- **TASK DETAILS**:
Could you give the material below again with "De Beers Group" switched to "Cartier" everywhere and nothing else changed?

[START]

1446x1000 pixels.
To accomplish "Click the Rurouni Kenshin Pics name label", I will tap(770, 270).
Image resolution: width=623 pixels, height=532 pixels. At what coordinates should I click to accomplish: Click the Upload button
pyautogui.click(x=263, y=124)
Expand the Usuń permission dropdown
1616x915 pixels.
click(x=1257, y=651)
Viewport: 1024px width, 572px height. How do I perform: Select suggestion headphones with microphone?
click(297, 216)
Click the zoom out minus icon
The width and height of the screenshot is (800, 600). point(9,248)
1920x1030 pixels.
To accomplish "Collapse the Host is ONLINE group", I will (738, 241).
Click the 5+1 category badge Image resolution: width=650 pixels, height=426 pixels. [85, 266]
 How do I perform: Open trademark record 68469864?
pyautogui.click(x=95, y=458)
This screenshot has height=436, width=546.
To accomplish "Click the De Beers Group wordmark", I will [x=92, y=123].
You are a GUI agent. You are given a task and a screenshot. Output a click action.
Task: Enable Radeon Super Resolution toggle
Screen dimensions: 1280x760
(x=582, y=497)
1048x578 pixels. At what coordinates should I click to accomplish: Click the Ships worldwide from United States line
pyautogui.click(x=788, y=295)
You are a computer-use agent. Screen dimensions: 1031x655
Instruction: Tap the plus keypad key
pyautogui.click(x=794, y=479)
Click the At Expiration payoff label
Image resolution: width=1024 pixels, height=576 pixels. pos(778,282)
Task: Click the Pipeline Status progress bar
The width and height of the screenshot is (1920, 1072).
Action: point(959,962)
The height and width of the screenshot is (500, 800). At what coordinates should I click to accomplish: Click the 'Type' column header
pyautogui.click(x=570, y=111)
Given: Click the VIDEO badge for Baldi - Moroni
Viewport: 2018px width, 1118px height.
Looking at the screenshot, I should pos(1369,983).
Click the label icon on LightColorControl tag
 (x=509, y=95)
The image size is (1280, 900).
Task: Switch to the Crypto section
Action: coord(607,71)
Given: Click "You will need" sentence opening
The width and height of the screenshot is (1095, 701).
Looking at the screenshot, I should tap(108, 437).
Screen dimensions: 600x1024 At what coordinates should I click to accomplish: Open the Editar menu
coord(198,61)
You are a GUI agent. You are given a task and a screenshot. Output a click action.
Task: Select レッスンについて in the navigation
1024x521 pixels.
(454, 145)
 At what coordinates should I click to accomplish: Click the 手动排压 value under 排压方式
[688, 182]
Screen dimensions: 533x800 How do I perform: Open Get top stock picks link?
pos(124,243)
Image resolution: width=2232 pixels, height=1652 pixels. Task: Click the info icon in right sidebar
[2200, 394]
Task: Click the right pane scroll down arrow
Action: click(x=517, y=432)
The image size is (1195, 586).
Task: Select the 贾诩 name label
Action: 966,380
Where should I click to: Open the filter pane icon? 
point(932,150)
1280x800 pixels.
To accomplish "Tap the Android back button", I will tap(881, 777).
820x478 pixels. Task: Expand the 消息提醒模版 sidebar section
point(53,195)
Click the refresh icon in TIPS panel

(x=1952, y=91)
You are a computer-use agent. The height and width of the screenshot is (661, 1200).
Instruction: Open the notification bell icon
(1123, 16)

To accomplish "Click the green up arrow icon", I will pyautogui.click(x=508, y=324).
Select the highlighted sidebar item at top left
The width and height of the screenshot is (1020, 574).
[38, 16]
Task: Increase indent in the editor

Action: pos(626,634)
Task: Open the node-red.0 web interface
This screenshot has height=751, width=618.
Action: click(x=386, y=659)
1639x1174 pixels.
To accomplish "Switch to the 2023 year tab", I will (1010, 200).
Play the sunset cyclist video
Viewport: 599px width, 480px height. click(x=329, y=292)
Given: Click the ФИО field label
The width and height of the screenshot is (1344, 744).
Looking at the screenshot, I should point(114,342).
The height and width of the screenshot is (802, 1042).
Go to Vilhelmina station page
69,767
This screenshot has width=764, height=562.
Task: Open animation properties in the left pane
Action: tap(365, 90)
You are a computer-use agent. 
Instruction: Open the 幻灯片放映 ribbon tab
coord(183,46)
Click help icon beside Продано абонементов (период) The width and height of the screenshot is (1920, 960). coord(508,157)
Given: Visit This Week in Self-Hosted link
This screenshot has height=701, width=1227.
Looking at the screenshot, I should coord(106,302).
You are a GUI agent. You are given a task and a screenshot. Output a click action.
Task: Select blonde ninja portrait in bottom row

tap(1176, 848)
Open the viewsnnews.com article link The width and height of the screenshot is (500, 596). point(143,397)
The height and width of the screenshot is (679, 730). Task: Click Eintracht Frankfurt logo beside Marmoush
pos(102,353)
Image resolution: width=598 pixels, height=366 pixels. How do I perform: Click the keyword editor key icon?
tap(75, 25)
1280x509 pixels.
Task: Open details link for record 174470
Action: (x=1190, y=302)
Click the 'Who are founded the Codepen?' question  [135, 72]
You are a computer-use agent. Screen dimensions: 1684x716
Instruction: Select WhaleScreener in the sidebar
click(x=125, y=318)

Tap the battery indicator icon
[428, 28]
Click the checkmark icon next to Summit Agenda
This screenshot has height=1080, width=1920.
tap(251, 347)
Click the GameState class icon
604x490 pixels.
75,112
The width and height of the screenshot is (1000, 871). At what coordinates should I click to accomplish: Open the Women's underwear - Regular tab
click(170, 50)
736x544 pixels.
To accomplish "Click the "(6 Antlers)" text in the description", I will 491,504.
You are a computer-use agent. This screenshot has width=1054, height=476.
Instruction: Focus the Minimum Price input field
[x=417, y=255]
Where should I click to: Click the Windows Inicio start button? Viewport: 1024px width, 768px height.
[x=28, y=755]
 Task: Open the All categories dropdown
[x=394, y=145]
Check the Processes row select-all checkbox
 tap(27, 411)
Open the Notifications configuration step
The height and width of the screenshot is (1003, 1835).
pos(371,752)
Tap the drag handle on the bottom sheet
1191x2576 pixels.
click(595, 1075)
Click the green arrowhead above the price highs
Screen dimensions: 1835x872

[END]

- **TASK SOLUTION**:
1446x1000 pixels.
To accomplish "Click the Rurouni Kenshin Pics name label", I will tap(770, 270).
Image resolution: width=623 pixels, height=532 pixels. At what coordinates should I click to accomplish: Click the Upload button
pyautogui.click(x=263, y=124)
Expand the Usuń permission dropdown
1616x915 pixels.
click(x=1257, y=651)
Viewport: 1024px width, 572px height. How do I perform: Select suggestion headphones with microphone?
click(297, 216)
Click the zoom out minus icon
The width and height of the screenshot is (800, 600). point(9,248)
1920x1030 pixels.
To accomplish "Collapse the Host is ONLINE group", I will (738, 241).
Click the 5+1 category badge Image resolution: width=650 pixels, height=426 pixels. [85, 266]
 How do I perform: Open trademark record 68469864?
pyautogui.click(x=95, y=458)
This screenshot has height=436, width=546.
To accomplish "Click the Cartier wordmark", I will [x=92, y=123].
You are a GUI agent. You are given a task and a screenshot. Output a click action.
Task: Enable Radeon Super Resolution toggle
Screen dimensions: 1280x760
(x=582, y=497)
1048x578 pixels. At what coordinates should I click to accomplish: Click the Ships worldwide from United States line
pyautogui.click(x=788, y=295)
You are a computer-use agent. Screen dimensions: 1031x655
Instruction: Tap the plus keypad key
pyautogui.click(x=794, y=479)
Click the At Expiration payoff label
Image resolution: width=1024 pixels, height=576 pixels. pos(778,282)
Task: Click the Pipeline Status progress bar
The width and height of the screenshot is (1920, 1072).
Action: point(959,962)
The height and width of the screenshot is (500, 800). At what coordinates should I click to accomplish: Click the 'Type' column header
pyautogui.click(x=570, y=111)
Given: Click the VIDEO badge for Baldi - Moroni
Viewport: 2018px width, 1118px height.
Looking at the screenshot, I should pos(1369,983).
Click the label icon on LightColorControl tag
 (x=509, y=95)
The image size is (1280, 900).
Task: Switch to the Crypto section
Action: coord(607,71)
Given: Click "You will need" sentence opening
The width and height of the screenshot is (1095, 701).
Looking at the screenshot, I should tap(108, 437).
Screen dimensions: 600x1024 At what coordinates should I click to accomplish: Open the Editar menu
coord(198,61)
You are a GUI agent. You are given a task and a screenshot. Output a click action.
Task: Select レッスンについて in the navigation
1024x521 pixels.
(454, 145)
 At what coordinates should I click to accomplish: Click the 手动排压 value under 排压方式
[688, 182]
Screen dimensions: 533x800 How do I perform: Open Get top stock picks link?
pos(124,243)
Image resolution: width=2232 pixels, height=1652 pixels. Task: Click the info icon in right sidebar
[2200, 394]
Task: Click the right pane scroll down arrow
Action: click(x=517, y=432)
The image size is (1195, 586).
Task: Select the 贾诩 name label
Action: 966,380
Where should I click to: Open the filter pane icon? 
point(932,150)
1280x800 pixels.
To accomplish "Tap the Android back button", I will tap(881, 777).
820x478 pixels. Task: Expand the 消息提醒模版 sidebar section
point(53,195)
Click the refresh icon in TIPS panel

(x=1952, y=91)
You are a computer-use agent. The height and width of the screenshot is (661, 1200).
Instruction: Open the notification bell icon
(1123, 16)

To accomplish "Click the green up arrow icon", I will pyautogui.click(x=508, y=324).
Select the highlighted sidebar item at top left
The width and height of the screenshot is (1020, 574).
[38, 16]
Task: Increase indent in the editor

Action: pos(626,634)
Task: Open the node-red.0 web interface
This screenshot has height=751, width=618.
Action: click(x=386, y=659)
1639x1174 pixels.
To accomplish "Switch to the 2023 year tab", I will (1010, 200).
Play the sunset cyclist video
Viewport: 599px width, 480px height. click(x=329, y=292)
Given: Click the ФИО field label
The width and height of the screenshot is (1344, 744).
Looking at the screenshot, I should point(114,342).
The height and width of the screenshot is (802, 1042).
Go to Vilhelmina station page
69,767
This screenshot has width=764, height=562.
Task: Open animation properties in the left pane
Action: tap(365, 90)
You are a computer-use agent. 
Instruction: Open the 幻灯片放映 ribbon tab
coord(183,46)
Click help icon beside Продано абонементов (период) The width and height of the screenshot is (1920, 960). coord(508,157)
Given: Visit This Week in Self-Hosted link
This screenshot has height=701, width=1227.
Looking at the screenshot, I should coord(106,302).
You are a GUI agent. You are given a task and a screenshot. Output a click action.
Task: Select blonde ninja portrait in bottom row

tap(1176, 848)
Open the viewsnnews.com article link The width and height of the screenshot is (500, 596). point(143,397)
The height and width of the screenshot is (679, 730). Task: Click Eintracht Frankfurt logo beside Marmoush
pos(102,353)
Image resolution: width=598 pixels, height=366 pixels. How do I perform: Click the keyword editor key icon?
tap(75, 25)
1280x509 pixels.
Task: Open details link for record 174470
Action: (x=1190, y=302)
Click the 'Who are founded the Codepen?' question  [135, 72]
You are a computer-use agent. Screen dimensions: 1684x716
Instruction: Select WhaleScreener in the sidebar
click(x=125, y=318)

Tap the battery indicator icon
[428, 28]
Click the checkmark icon next to Summit Agenda
This screenshot has height=1080, width=1920.
tap(251, 347)
Click the GameState class icon
604x490 pixels.
75,112
The width and height of the screenshot is (1000, 871). At what coordinates should I click to accomplish: Open the Women's underwear - Regular tab
click(170, 50)
736x544 pixels.
To accomplish "Click the "(6 Antlers)" text in the description", I will 491,504.
You are a computer-use agent. This screenshot has width=1054, height=476.
Instruction: Focus the Minimum Price input field
[x=417, y=255]
Where should I click to: Click the Windows Inicio start button? Viewport: 1024px width, 768px height.
[x=28, y=755]
 Task: Open the All categories dropdown
[x=394, y=145]
Check the Processes row select-all checkbox
 tap(27, 411)
Open the Notifications configuration step
The height and width of the screenshot is (1003, 1835).
pos(371,752)
Tap the drag handle on the bottom sheet
1191x2576 pixels.
click(595, 1075)
Click the green arrowhead above the price highs
Screen dimensions: 1835x872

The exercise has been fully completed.